Coastal Irrigated Agriculture.
It includes the provinces from the Iberian South-East
(Alicante ,
Murcia
and Almeria
)
and the Eastern Canary Islands (Las Palmas
).
The most menaced of them are Murcia
and Almeria, while Alicante and Las Palmas show a smaller increase of indicator
values concerned with the concentration of economic activity and rural population.
Two drivers of land degradation have been identified. The first is the sustainability
loss of the intensive horticulture by over-explotation of water resources. The
second concerns the expansion of almond tree crops over marginal areas in the
Iberian South-East.
Sustainability loss of intensive agriculture.
This situation arises from the market effect on a demand increase of agricultural products above the available resources, and a low cost of water, which is evaluated as a 5% of the total inputs (Muñoz Martínez 1991). Water supply and water quality are likely to provide the only feedbacks to limit the increase of irrigation in the area.
Over-exploitation of aquifers reaches negative balances of around 400 hm3 year-1 (Direccion General de Obras Hidraulicas, Ministerio de Medio Ambiente 1998). External water inputs, as transfer from other basins and desalinisation, are being developed. There are drawbacks for both options. The first triggers inter-regional confrontations in long drought periods, while the latter leads to a dangerous dependency on the energy prices.

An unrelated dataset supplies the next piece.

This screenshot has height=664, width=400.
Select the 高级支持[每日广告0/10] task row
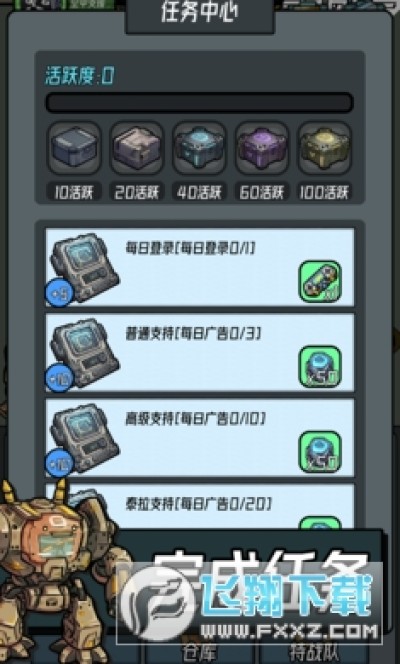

The quality of water resources is downgraded by marine salt intrusion and by pollution with agrochemicals. The former affects the 80% of aquifers in the area (Direccion General de Obras Hidaulicas 1994) although its evolution is difficult to predict because of connectivity differences between aquifers and the sea (Pulido et al 1993). The latter reaches extreme conditions, for example, more than 100 mg l-1 in the ground water of some areas (Direccion General de Obras Hidraulicas 1994).
Some structural factors of the involved land use systems impair also these agricultural systems. One of them is sand supply, which is required by greenhouse agriculture, in Almeria, at a rate of 1 hm3 y-1 (Muñoz 1995). The scarcity of sand sources leads to the exploitation of fossil dunes and apical areas of alluvial fans, causing important environmental problems. Almeria greenhouses produce around 1 Million Tm of fresh crop residues each year, and its recycling is still an unsolved problem. Incineration is expensive because it involves the removal of very large volumes. Using residues to feed livestock has the advantage of producing manure, an important input to greenhouses, but eliminating agrochemicals and plastic strings are expensive operations.
Expansion of almond tree crops over marginal areas.
Almond tree crops have increased x3 from 1965 to 1995 as a result of agricultural policies at national and European levels. They expand over hilly marginal areas with high slope angles. Field results show that sheet wash, rill erosion and tillage erosion lead to very important soil losses in these areas (50%-60% of bare ground rates) (Moreira 1991, Poesen et al. 1999).